We write "Monkey" in to the master database in California and delete my first name from memcache in California and Virginia
Someone goes to my profile in Virginia
We don't find my first name in memcache so we read from the Virginia slave database and get "Jason" because of replication lag
We update Virginia memcache with my first name as "Jason"
Replication catches up and we update the slave database with my first name as "Monkey"
Someone else goes to my profile in Virginia
We find my first name in memcache and return "Jason"

Until I update my first name again or it falls out of cache and we go back to the database, we will show my first name as "Jason" in Virginia and "Monkey" in California. Confusing? You bet. Welcome to the world of distributed systems, where consistency is a really hard problem.
Fortunately, the solution is a lot easier to explain than the problem. We made a small change to MySQL that allows us to tack on extra information in the replication stream that is updating the slave database. We used this feature to append all the data objects that are changing for a given query and then the slave database "sees" these objects and is responsible for deleting the value from cache after it performs the update to the database.

...

The new workflow becomes (changed items in bold):

I update my first name from "Jason" to "Monkey"
We write "Monkey" in to the master database in California and delete my first name from memcache in California but not Virginia
Someone goes to my profile in Virginia
We find my first name in memcache and return "Jason"
Replication catches up and we update the slave database with my first name as "Monkey." We also delete my first name from Virginia memcache because that cache object showed up in the replication stream
Someone else goes to my profile in Virginia
We don't find my first name in memcache so we read from the slave and get "Monkey"

Facebook's solution is clever and at first I couldn't shake the feeling that it is an example of extremely tight coupling for database replication to also be responsible for evicting expired items from your in-memory cache. After some thought, I realized that this is no different from the SqlCacheDependency class in ASP.NET which allows you to create a dependency between objects in your ASP.NET cache and those in your SQL database. When the underlying tables change, the Cache is updated to reflect this change in database state.

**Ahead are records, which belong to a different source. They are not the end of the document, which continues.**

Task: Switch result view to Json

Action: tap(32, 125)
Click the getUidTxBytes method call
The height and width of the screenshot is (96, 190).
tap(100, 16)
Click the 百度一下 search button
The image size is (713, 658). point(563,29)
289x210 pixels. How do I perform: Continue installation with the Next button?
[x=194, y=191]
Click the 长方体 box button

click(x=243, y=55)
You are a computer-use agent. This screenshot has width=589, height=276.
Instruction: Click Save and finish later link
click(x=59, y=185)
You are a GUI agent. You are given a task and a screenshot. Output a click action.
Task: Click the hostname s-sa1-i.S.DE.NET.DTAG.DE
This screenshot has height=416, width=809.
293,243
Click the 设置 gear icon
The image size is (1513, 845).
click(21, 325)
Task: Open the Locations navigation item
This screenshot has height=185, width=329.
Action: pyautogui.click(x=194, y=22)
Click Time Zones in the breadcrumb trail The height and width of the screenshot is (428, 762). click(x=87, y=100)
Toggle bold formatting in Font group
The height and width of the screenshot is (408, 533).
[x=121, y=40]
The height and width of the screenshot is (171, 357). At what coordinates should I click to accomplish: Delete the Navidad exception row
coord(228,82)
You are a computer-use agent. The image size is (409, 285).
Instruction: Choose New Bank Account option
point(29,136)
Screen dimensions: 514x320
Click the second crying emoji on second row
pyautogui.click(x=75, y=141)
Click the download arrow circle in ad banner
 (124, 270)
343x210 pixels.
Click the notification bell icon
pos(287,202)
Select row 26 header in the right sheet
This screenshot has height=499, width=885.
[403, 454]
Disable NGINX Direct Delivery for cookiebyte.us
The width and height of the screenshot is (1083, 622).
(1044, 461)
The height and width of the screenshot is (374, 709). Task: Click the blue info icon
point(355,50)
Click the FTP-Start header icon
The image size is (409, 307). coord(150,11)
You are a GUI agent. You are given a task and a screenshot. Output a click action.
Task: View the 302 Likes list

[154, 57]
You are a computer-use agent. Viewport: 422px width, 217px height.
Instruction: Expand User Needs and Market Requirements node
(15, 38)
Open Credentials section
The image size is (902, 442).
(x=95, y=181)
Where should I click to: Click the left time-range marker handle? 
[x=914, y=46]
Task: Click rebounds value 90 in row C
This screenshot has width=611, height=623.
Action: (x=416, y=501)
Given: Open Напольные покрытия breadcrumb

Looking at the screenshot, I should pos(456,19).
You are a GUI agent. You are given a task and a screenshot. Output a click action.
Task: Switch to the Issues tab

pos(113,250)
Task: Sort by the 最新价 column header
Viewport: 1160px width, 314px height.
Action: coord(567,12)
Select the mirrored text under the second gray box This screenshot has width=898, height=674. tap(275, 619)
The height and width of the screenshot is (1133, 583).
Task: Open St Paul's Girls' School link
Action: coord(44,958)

In fact, the combination of replication and the SqlCacheDependency class should mean that you get this sort of behavior for free if you are using ASP.NET caching and SQL Server. Unfortunately, it looks like Microsoft's upcoming in-memory distributed object caching product, Velocity, won't support SqlCacheDependency in its initial release according to a comment by one its developers.

Of course, there is a significant performance difference between actively monitoring the database for changes like SqlCacheDependency does and updating the cache when updates made to the database are received as part of the replication stream. I wonder if this pattern will turn out to be generally useful to Web developers (at least those of us who work on geo-distributed services) or whether this will just go down as a clever hack from those kids at Facebook that was cool to share.

Now Playing: Rihanna - Disturbia

Categories: Web Development

« Explaining REST to Damien Katz | Home | Some Thoughts on Amazon's Elastic Block ... »

Thursday, 21 August 2008 14:28:35 (GMT Daylight Time, UTC+01:00)

Yeah but isn't SqlCacheDependency per-table? So you only know that the table changed and would have to delete all profile objects from the cache. That wouldn't work.

El Guapo

Thursday, 21 August 2008 16:36:16 (GMT Daylight Time, UTC+01:00)

We have SQL CLR triggers which use an embedded memcached client to invalidate the cache.

Harry M

Thursday, 21 August 2008 18:59:25 (GMT Daylight Time, UTC+01:00)

Just to second Harry M, this seems like what triggers are for.

Eric Larson

Saturday, 23 August 2008 16:03:17 (GMT Daylight Time, UTC+01:00)

Mucking with replication streams/using triggers with it's own set of problems - why not do something simple.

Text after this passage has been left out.